▶ [Brano di testo]:
——————

Il fenomeno aggregativo fra Studi legali, pertanto, si sta caratterizzando per la ricerca di strumenti di “integrazione/aggregazione di competenze” che differiscono dalle operazioni di acquisizione o fusione vere e proprie, che rappresentano invece la prassi delle operazioni di M&A fra Studi di commercialisti e/o consulenti del lavoro.
In particolare, i legali, tradizionalmente meno avvezzi ad operazioni che, comunque, richiedono una certa componente di imprenditorialità e probabilmente condizionati dalla conoscenza della possibile dimensione “patologica” dei rapporti contrattuali, si stanno dimostrando assai “prudenti” e stanno rivolgendo la propria attenzione verso strumenti negoziali a formazione progressiva, con previsione di più fasi operative e di verifica dei risultati ottenuti.
Si assiste, in particolare, all’individuazione di fattispecie negoziali che prevedano una prima fase “soft” di cooperazione/test – con previa definizione del percorso operativo da seguire e con valutazione a consuntivo della bontà del percorso avviato – ad esito positivo del quale procedere alla vera e propria integrazione.
Le forme contrattuali a cui si assiste sono caratterizzate dalla previsione di “vie d’uscita” piuttosto agevoli in caso di risultato non completamente soddisfacente del periodo di test e/o di esito insoddisfacente dell’integrazione, da valutarsi dopo predeterminati intervalli temporali.
Le ragioni di tali differenze rispetto alle operazioni di prassi fra commercialisti e consulenti del lavoro sono molteplici e si possono individuare in primo luogo nel differente rapporto del legale con la propria clientela, basato, di norma, su di una forte e consolidata personalizzazione e su di un mandato fiduciario ad personam che, a torto e/o a ragione, i legali ritengono per molti versi irripetibile e che spesso non si sentono di “condividere” se non previa valutazione dell’interlocutore che deve essere accurata e testata sul campo.
Da ciò nasce, evidentemente, la prudenza nell’approcciare operazioni destinate, inevitabilmente, ad avere un impatto sul carattere fortemente personale del rapporto fiduciario che lega il legale al proprio Cliente; allo stesso modo, probabilmente, incide nella scelta del percorso di integrazione anche la minor ripetitività dell’attività legale rispetto ai servizi – ad es. contabilità/elaborazione cedolini – prestati dagli studi di dottori commercialisti e consulenti del lavoro.

——————

▶ [Estratto dei dati]:
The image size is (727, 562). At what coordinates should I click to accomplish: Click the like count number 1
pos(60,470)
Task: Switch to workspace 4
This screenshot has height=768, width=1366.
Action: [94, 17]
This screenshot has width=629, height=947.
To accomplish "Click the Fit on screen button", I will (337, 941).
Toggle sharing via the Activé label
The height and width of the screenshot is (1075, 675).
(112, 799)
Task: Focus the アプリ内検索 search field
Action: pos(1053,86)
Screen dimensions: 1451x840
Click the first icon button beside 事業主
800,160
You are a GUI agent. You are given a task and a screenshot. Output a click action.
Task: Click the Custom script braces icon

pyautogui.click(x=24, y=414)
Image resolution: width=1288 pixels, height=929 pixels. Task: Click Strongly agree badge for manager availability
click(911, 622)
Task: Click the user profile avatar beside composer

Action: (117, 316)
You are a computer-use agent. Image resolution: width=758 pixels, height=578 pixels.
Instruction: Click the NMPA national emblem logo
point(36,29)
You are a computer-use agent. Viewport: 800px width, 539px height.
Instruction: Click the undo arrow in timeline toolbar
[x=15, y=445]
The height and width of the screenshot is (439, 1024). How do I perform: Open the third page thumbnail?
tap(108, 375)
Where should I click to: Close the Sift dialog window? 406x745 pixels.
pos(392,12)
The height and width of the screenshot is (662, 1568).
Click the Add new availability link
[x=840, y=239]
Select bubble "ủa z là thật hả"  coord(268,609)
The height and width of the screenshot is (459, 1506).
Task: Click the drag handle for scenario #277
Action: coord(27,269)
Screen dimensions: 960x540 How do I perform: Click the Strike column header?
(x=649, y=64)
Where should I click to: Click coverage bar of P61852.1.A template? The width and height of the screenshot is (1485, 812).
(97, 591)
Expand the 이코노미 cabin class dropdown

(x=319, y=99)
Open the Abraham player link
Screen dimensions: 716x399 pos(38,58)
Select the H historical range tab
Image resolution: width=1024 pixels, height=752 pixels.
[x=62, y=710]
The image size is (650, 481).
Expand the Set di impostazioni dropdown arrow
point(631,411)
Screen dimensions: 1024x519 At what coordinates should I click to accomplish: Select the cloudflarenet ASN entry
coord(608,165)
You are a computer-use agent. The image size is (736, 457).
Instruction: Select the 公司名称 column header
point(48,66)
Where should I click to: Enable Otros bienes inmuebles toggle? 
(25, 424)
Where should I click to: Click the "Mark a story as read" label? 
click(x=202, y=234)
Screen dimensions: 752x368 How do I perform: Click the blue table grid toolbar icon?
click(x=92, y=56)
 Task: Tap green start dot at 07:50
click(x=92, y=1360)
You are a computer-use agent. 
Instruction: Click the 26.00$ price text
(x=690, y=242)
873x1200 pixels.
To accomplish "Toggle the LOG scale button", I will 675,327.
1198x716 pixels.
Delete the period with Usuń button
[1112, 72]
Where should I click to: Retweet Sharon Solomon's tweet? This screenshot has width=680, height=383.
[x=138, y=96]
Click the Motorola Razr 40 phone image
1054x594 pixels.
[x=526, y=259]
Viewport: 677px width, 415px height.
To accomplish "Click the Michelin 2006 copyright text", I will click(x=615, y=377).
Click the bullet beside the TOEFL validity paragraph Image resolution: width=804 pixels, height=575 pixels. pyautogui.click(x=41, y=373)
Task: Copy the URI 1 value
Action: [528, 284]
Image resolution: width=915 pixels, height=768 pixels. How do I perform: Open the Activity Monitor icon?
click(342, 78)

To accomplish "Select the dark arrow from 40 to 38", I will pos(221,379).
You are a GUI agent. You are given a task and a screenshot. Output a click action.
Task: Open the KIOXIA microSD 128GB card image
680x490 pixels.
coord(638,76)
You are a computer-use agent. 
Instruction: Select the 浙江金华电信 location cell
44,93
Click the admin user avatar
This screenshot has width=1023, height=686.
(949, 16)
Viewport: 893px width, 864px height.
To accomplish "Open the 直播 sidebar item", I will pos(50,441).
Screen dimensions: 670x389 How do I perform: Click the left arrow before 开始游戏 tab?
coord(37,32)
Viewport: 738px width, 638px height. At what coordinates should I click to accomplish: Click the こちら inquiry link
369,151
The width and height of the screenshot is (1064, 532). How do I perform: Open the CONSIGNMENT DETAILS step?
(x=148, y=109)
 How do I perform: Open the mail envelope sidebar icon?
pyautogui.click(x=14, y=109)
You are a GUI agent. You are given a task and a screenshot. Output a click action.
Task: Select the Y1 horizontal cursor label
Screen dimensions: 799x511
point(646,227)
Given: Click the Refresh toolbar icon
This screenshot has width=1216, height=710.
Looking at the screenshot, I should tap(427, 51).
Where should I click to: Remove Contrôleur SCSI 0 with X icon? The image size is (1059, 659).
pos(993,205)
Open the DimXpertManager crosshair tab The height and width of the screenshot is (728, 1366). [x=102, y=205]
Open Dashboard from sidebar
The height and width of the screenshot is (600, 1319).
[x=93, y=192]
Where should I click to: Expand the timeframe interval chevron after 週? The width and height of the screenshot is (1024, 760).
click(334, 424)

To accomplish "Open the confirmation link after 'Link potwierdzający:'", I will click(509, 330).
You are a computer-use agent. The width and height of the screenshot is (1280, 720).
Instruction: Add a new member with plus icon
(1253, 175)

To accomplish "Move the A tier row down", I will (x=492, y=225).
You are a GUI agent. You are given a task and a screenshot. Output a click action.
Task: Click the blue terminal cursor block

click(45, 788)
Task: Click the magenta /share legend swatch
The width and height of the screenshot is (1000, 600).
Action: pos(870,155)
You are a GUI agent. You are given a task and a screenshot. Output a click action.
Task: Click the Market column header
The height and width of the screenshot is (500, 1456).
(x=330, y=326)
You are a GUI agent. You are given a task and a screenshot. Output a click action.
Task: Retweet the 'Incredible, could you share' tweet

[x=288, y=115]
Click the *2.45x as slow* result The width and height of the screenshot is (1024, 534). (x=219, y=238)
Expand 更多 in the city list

——————

▶ [Compito assegnato]: Continua il brano sulle aggregazioni fra studi legali partendo subito dopo la sua ultima frase.

▶ [Risposta attesa]:
Ciò che emerge è, in particolare, l’opportunità di evitare il più possibile – e trattandosi spesso di c.d. “studi generalisti” non sempre ciò è agevole – sovrapposizioni fra le aree di attività svolte dalle parti del progetto di integrazione e fra le rispettive competenze; è bene pertanto effettuare una prima mappatura delle competenze e delle aree di attività al fine di individuare i concreti campi in cui l’integrazione è più agevole e ha maggiori prospettive di successo per tutte le parti coinvolte.
Al contempo, se la prudenza nell’approccio è certamente elemento apprezzabile, è necessario prestare attenzione a che non si riveli un limite tale da condizionare negativamente l’approccio al progetto di integrazione il quale necessita, per sua stessa natura e per il suo successo, di una componente ineludibile di fiducia e trasparenza verso l’interlocutore e che impone un abbandono di ritrosie ed esitazioni spesso retaggio di un approccio oramai superato, in presenza delle quali il progetto di integrazione rischia seriamente di non decollare.
Di certo il contesto normativo attuale, caotico e contraddittorio, non agevola i processi di integrazione, magari di natura multidisciplinare fra professionisti, i quali, con sempre maggiore frequenza, lamentano la mancanza di interventi da parte del legislatore tali da favorire e/o comunque quantomeno da non ostacolare un fenomeno che oggi, nella prassi, appare irreversibile e fondamentale per la stessa sopravvivenza di molte realtà altrimenti destinate a scomparire.